Never pay cash/cheque, unless you have dealt with the merchant before. Even credit card disputes can not always be resolved by your credit card company if the vendor decides to dispute your claim.

ALWAYS try to use PAYPAL for payment *to vendors that YOU HAVE NEVER DEALT WITH BEFORE*and do not know if they will take measures for your satisfaction to be addressed. 

http://www.attorneygeneral.jus.gov.on.ca/english/courts/guides/Guide_to_Making_a_Claim_EN.pdf


----------



## Nemo2 (Mar 1, 2012)

wendi1 said:


> I wouldn't bother threatening legal action - do, or do not. Lots of people threaten.


Agreed.....appear reasonable but firm, and leave the impression (without threatening) that you're not going to be distracted, nor are you about to 'go away'.......they'll figure it out.


----------



## Beaver101 (Nov 14, 2011)

> *Amira*: Looking for opinions on the pros and cons of taking a company to small claims court because of defective prosthetic products (can’t be more specific than that for privacy reasons). Value approximately $2600. The defects are related to:
> (1) Improper manufacturing causing the products to break down faster.
> (2) Not made to specifications (colour, etc.). ...
> 
> ...


 ... is total compensation via small claims court the absolute 'resolution' here? Even you get a refund, you will still need to go to another distributor for a customized product. So how about getting him to re-do the product to your absolute satisfaction since he's willing to do this? Probably going to cost the distributor just as much to re-do/re-cast the entire product.


----------



## AMABILE (Apr 3, 2009)

I agree with kcowan that even if you win the judgement in
small claims court, you still have to collect the money.


----------



## carverman (Nov 8, 2010)

AMABILE said:


> I agree with kcowan that even if you win the judgement in
> *small claims court, you still have to collect the money.*


Provided you win, the small claims court judgement gives the losing party "some time to pay the judgement", if the losing party does not pay within the specified time, a further judgement can be sought to collect from the person's bank accounts or other assets. 

For a business this would not be the type of advertising desired. 

In most cases, once the other party is given notice by the court, you are taken them to small claims court, they will seek some kind of resolution with you.

You have 2 years from the time the claim is "discovered" (need some supporting evidence here as there
would be some leeway in most cases and you could advise the other party that is resolution is not
reached by X date, you consider taking this matter to small claims court) to sue them, as there is a statute of limitations in Ontario.
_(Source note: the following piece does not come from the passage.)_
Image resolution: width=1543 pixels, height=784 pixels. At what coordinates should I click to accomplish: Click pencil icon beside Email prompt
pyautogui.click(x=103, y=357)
Seek advice from a paralegal if need be, to fill out the necessary forms. 

This notification (preferably by registered letter or special courier) is not considered to be a threat,
but you just stating the obvious, as the court will notify the other party when to appear in court.
if the other party does not appear for any reason to tell their side, YOU usually win the case by
default, and the court could take further action to garnishee the award. 

It is not that scary. 

http://www.canlaw.com/scc/smallclaims.htm


----------



## Amira (Aug 6, 2013)

I very much appreciate the many helpful responses. I’ve decided to contact a paralegal to discuss the small claims court process (thanks, carverman, for the links) before committing to go ahead. I know winning and collecting are two very different things, hence my lack of enthusiasm for the process in the first place. FWIW, the business has been operating for 40 years and appear to be quite financially stable to my outsider eyes – but that doesn’t mean they’ll pay willingly or on time if they lose. 

To beaver101, the company is no longer willing to provide new products that meet my requirements; he will now only fix one specification issue. I couldn’t agree to that as it would not solve the bigger problem of the products being manufactured improperly plus the other specs issues would remain.
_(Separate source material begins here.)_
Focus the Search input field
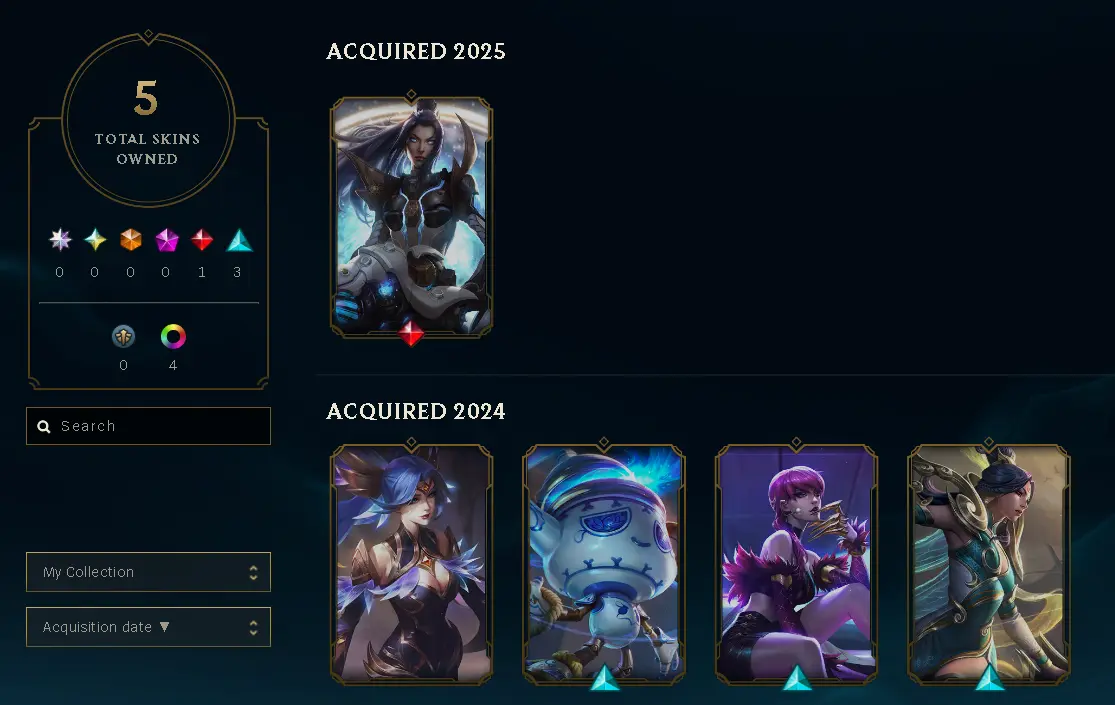This screenshot has height=705, width=1115. 149,426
I also liked the idea of sending a registered letter asking for a resolution by a certain date prior to filing a SCC case. A settlement for even 50% of my costs would be acceptable.

Thanks again to everyone.


----------



## carverman (Nov 8, 2010)

Amira said:


> I very much appreciate the many helpful responses. I’ve decided to contact a paralegal to discuss the small claims court process (thanks, carverman, for the links) before committing to go ahead. I know winning and collecting are two very different things, hence my lack of enthusiasm for the process in the first place. FWIW, the business has been operating for 40 years and appear to be quite financially stable to my outsider eyes – but that doesn’t mean they’ll pay willingly or on time if they lose.
> 
> .
> 
> ...


Good plan and good luck to you, (meant is a sincere way).

The registered letter, even it costs $11 in postage, is a necessary step to establish the date of your claim for SCC.
If the respondent ignores your letter and avoids contact with you for any mutally satisfactory settlement, then at least you have some valuable evidence to establish your claim.
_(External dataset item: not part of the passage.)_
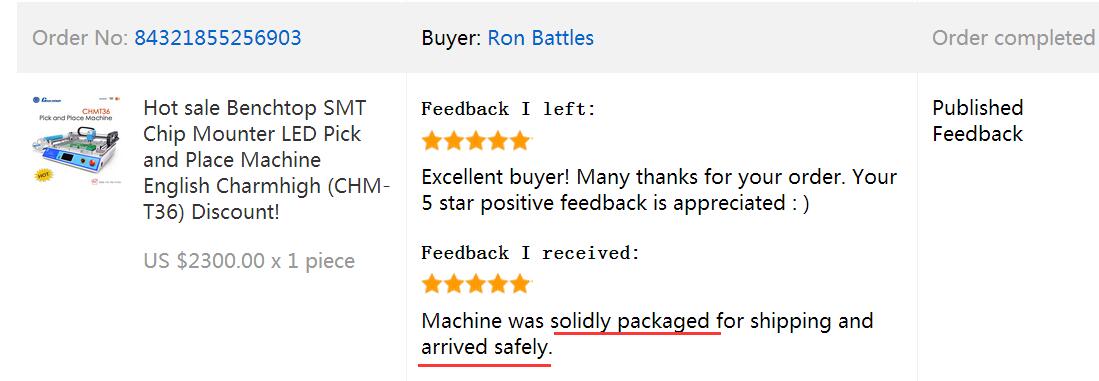1099x381 pixels.
Task: Click first star in Feedback I received
Action: [x=432, y=284]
*Make sure you keep the postage receipt and photo copy the envelope as well at time of mailing for evidence...or you can photocopy the letter yourself, but there has to be postage on it for that.
*
*Make SURE YOU SEND PICTURES of the defects to the other party in the registered letter to them.* This establishes your case for a refund or adjustment, whatever you choose. 

Process:
1. ESTABLISH YOUR CLAIM, This will set the date for further proceedings.

2, Keep records of all correpondence with the other party (who will become the respondent in your SCC claim)

3. Take photographs of the damaged area and get a second opinion (if necessary)from a qualified person to assess the damage or defect.
This gives you complete control of your case that cannot be argued by the other party..that you are just complaining because you are "too picky."

4. Be polite,don't enter any accusatory remarks to the other party in your registered letter correspondence...be businesslike and as a customer, you are asking for satisfaction (of some kind) from the vendor.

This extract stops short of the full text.